### ACTIONS TO TAKE:
**1.** In the Sunbeam passage, in what blockchain are Soroban smart contracts deployed?
**2.** Rewrite the Sunbeam passage between "Here, cvt::require! and" and "or removing it.", inclusive, changing "macros" to "constructs".

### DOCUMENT SECTION:

Figure 1. Workflow of Certora Sunbeam. It takes as input a smart contract and its specification written in Rust, (2) compiles both to generate Wasm, (3) translates the Wasm to Certora’s internal intermediate representation called TAC, (4) performs semantics preserving transformations on TAC to simplify the code, (5) converts the code and the specification to a VC, (6) uses off-the-shelf SMT solvers to check the validity of the VC by reducing it to a satisfiability problem, and finally (7) shows the result of verification in a report.

Currently, Sunbeam targets Soroban smart contracts that are deployed in the form of Wasm bytecode in the Stellar blockchain. Soroban’s design makes these programs particularly suitable for formal verification—a contract’s environment is separated into a guest and a host where a lot of the complex functionality is offloaded to the host. This makes the contract code simpler and smaller. Verification of these programs can therefore be reduced to verifying that the contract code itself is correct, under the assumption that the host environment is correctly implemented.

Going back to the transfer method we saw above, let’s try to write some of the properties we stated previously. The first we stated can be written for Sunbeam as follows:

#[rule]
fn transfer_is_correct(e: Env, to: Address, from: Address, amount: i64) {
   cvt::require!(to != from, "addresses are different");
   // read balance of `from` before transfer
   let balance_from_before = Token::balance(&e, from.clone());
   // read balance of `to` before transfer
   let balance_to_before = Token::balance(&e, to.clone());
   // call transfer
   Token::transfer(&e, from.clone(), to.clone(), amount);
   // read balance of `from` after transfer
   let balance_from_after = Token::balance(&e, from.clone());
   // read balance of `to` after transfer
   let balance_to_after = Token::balance(&e, to.clone());
   cvt::assert!(balance_to_after == balance_to_before + amount);
   cvt::assert!(balance_from_after == balance_from_before - amount);
}

The second one about transfer not affecting any address other than from and to can be stated as:

#[rule]
fn effect_on_other(e: Env, amount: i64, from: Address, to: Address, other: Address) {
   cvt::require!(to != other && from != other, "addresses are all different");
   // read balance before
   let balance_other_before = Token::balance(&e, other.clone());
   // call transfer
   Token::transfer(&e, from.clone(), to.clone(), amount);
   // read balance after
   let balance_other_after = Token::balance(&e, other.clone());
   cvt::assert!(balance_other_after == balance_other_before);
}

Here, cvt::require! and cvt::assert! are two macros that Sunbeam interprets as pre- and post-conditions. The #[rule] attribute adds the rules to the Wasm binary in a dedicated section and prevents the Rust compiler from mangling or removing it.

Sunbeam then uses the Rust compiler to generate Wasm from the above code and verifies the property by using SMT solvers, as mentioned above. The exact details on how to run Sunbeam to verify the above code can be found in our tutorial to be presented at Meridian 2024: https://github.com/Certora/meridian2024-workshop.

### GIVEN DATA:
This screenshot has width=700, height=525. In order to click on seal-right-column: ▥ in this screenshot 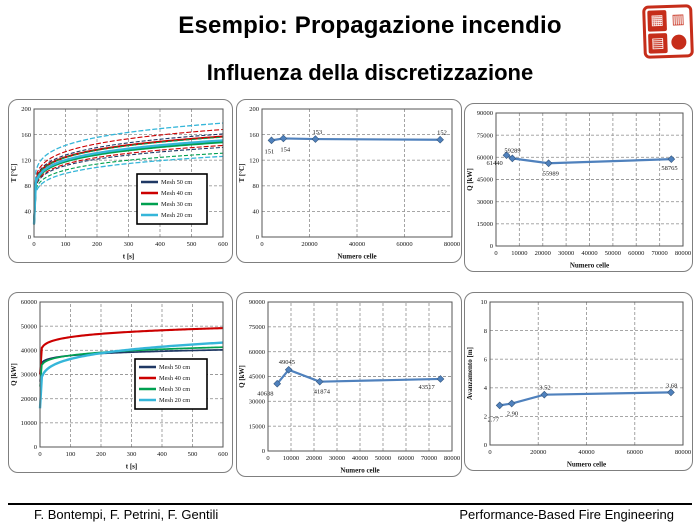, I will do `click(678, 31)`.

### ANSWERS FOR THIS EXERCISE:
**1.** The Stellar blockchain.

**2.**
Here, cvt::require! and cvt::assert! are two constructs that Sunbeam interprets as pre- and post-conditions. The #[rule] attribute adds the rules to the Wasm binary in a dedicated section and prevents the Rust compiler from mangling or removing it.